Big Data Has Yet to Hit the Ball Out of the Park
I think for most people, the term “big data” has little specific meaning, it’s just one of those things like “machine learning” and “data science” that mean computers are taking over. A recent paper (Samuel Bray and Bo Wang, “Forecasting unprecedented ecological fluctuations,” PLOS Computational Biology) illustrates the literal meaning. The authors take advantage of recently available “big data” biological datasets—ecological systems sampled at high frequency over long periods of time—to “tackle the grand challenge” of forecasting “rare large-amplitude ‘Black Swan’ fluctuation events” with “significant ecological and economic impact.“
Can study of plankton, forests and marine mollusks help predict financial crises? Traditional biology and economics focused on equilibrium relations, which are usually the only kind that can be studied when you have only a few data points—like quarterly GDP growth or annual population surveys over a few decades. But to quote John Maynard Keynes, “Economists set themselves too easy, too useless a task if in tempestuous seasons they can only tell us that when the storm is long past the ocean is flat again.” The equivalent prediction by a population biologist would be, “The ecosystem may undergo a sudden dramatic change, but when it’s over, I expect surviving and new species populations will stabilize at new levels.”
Big-data advocates claim they don’t need deep study of the specifics of economics or biology or any other field they wish to predict, that more and better data are sufficient. There are an infinite number of things that can cause crises, so it’s pointless to try to think of them all. But there seem to be a limited number of mathematical ways crises play out, so you don’t need to know the cause to predict the outcome. Studying the smallest and briefest changes, if you have enough of them measured with enough precision, can predict the evolution of the largest changes.
Nassim Taleb who coined the modern usage of “Black Swan,” disagrees. He claims long-term outcomes are dominated by rare large events that happen because they are unexpected. Prediction is pointless because if successful it makes the event expected, and therefore some other Black Swan happens instead.
For example, before 9/11 we knew there were airplane hijackers, but previous ones had wanted to survive. We knew there were suicide bombers, but previous ones had been low-skill people with simple plans operating close to home. But if someone had anticipated high-skill suicide hijackers with complex plans operating across thousands of miles, we would have taken precautions, and the terrorists would have done something else.

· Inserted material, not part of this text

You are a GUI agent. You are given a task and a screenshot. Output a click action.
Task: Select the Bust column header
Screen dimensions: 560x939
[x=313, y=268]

Taleb tells the story of the hypothetical legislator who foresaw the possibility of 9/11 and pushed a law requiring locks on cockpit doors. This prevents 9/11, so of course the locks are deemed to be useless overregulation. Perhaps some bad event occurs because a lock jams, or flights are delayed due to lost keys. Business groups contribute to the legislator’s opponent, leading to her defeat. There could thousands of people who prevented terrible Black Swans and were rewarded with defeat and obscurity, while the people who over-reacted afterward are showered with wealth and power.
We do in fact have a Black Swan forecasting system, Hollywood disaster movies. Like the authors of this paper, they take small scale events—say lines for gasoline and electricity blackouts during the 1970s oil crisis—and use them to predict large events—like the Mad Max franchise. A depressing amount of security arrangements are designed to prevent wildly implausible disaster movie scenarios instead of being sensible general precautions that do not rely on specific predictions. An equally depressing amount of financial regulation is designed to prevent the last disaster; like generals who are always prepared to fight the last war; when the next war is more likely to be a reaction to the last war than a repeat of it.
In fairness to the authors, they recommend a more rational and systematic forecasting technique than screenwriters trying to guess what will scare the public most. But the basic question applies. Are big events caused by the same forces that drive day-to-day changes? Or are they reactions to previous and distant big events? Does a sudden dramatic change in an ecosystem result from an unstable system randomly drifting to a crisis point? Or is there some longer-term evolutionary principle at work that builds punctuation into equilibrium via natural selection?
These are big questions, and ancient ones. They are important in almost every field of human study. They have been argued in finance as far back as the early 1960s when Benoit Mandelbrot, the father of chaos theory, taught Eugene Fama, the father of efficient markets (and like biology 60 years later, it was the availability of big data sets—tick-by-tick cotton prices for Mandelbrot, and long-term daily stock price histories for Fama). Big data has stepped up to the plate to answer them, but has yet to take a big swing, much less hit the ball out of the park.